The sonic template was clear. Layered Yoruba-language vocal hooks. Choral backing arrangements that occupied the structural space typically filled by harmonic instruments. Percussion-forward production. Amapiano log drums woven into fuji rhythmic patterns. Lyrical content that mixed street vernacular with religious imagery in a way that read as authentic rather than performative. The result was a record that was simultaneously familiar to Lagos audiences and novel to international ones.
The producer relationship

The producer credit on most of the work is Magicsticks, the engineer who has been Asake’s primary collaborator from the breakthrough album forward. The Asake-Magicsticks partnership is the producer-artist relationship of this Afrobeats generation in the sense that the DJ Premier-Guru partnership was the relationship of mid-1990s hip-hop. The two have a sonic vocabulary that they have built and refined across now three albums and a growing catalogue of one-off releases.
Magicsticks’s contribution is visible in the layering decisions. The way the log drum is placed in the mix. The way the percussion stacks build across a song’s structure. The way the vocal harmonies sit against the instrumental rather than on top of it. These are mix and arrangement decisions, and they are consistent across the catalogue in a way that suggests deliberate craft rather than studio chance.
The video direction across the same period has been handled largely by TG Omori, the most visually distinctive director in current Nigerian music. TG Omori’s videos for Asake have leaned into religious and ritual imagery. White-robed choral groups. Candles. Symmetrical compositions referencing Yoruba religious aesthetic. The videos have been as important to the Asake brand as the songs themselves, and the consistency of visual direction across the catalogue has reinforced the sound’s identity.
The second album

Work of Art arrived in June 2023, less than a year after the debut album. The record contained Lonely at the Top, Yoga, Awodi, Amapiano (featuring Olamide), and the title track. The album debuted on the Billboard 200 and entered the UK chart. Yoga became the breakthrough international single, charting in multiple European territories and adding the kind of streaming numbers that re-rated Asake’s position in the global Afrobeats hierarchy.

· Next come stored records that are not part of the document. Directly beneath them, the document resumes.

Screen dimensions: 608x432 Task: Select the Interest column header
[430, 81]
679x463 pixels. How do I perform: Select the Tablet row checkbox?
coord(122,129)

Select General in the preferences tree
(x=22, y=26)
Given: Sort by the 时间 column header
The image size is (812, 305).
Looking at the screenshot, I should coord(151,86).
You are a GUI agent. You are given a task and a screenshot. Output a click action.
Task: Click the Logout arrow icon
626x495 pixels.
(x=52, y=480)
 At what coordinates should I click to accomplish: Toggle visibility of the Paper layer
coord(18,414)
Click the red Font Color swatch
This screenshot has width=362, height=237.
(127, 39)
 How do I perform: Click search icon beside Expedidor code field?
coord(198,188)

Critically, the album was received as a confirmation rather than a leap. The sonic template established on Mr. Money With the Vibe was extended and refined rather than reinvented. Some reviewers read the continuity as a strength. Others suggested the artist was working within too narrow a sonic register. The debate that followed was the debate that follows any artist whose breakthrough sound is distinctive enough to be immediately recognisable. The question is always whether the sound is the artist’s signature or the artist’s ceiling.
What the album also did was establish Asake as a live performer at a different scale. He sold out the O2 Arena in London in May 2023, becoming one of the first Afrobeats artists to do so. The show drew international press coverage and added concrete venue-scale evidence to the streaming numbers. The Asake live show by this point had developed into a fully staged production with backing choir, dancers, costume changes and lighting design.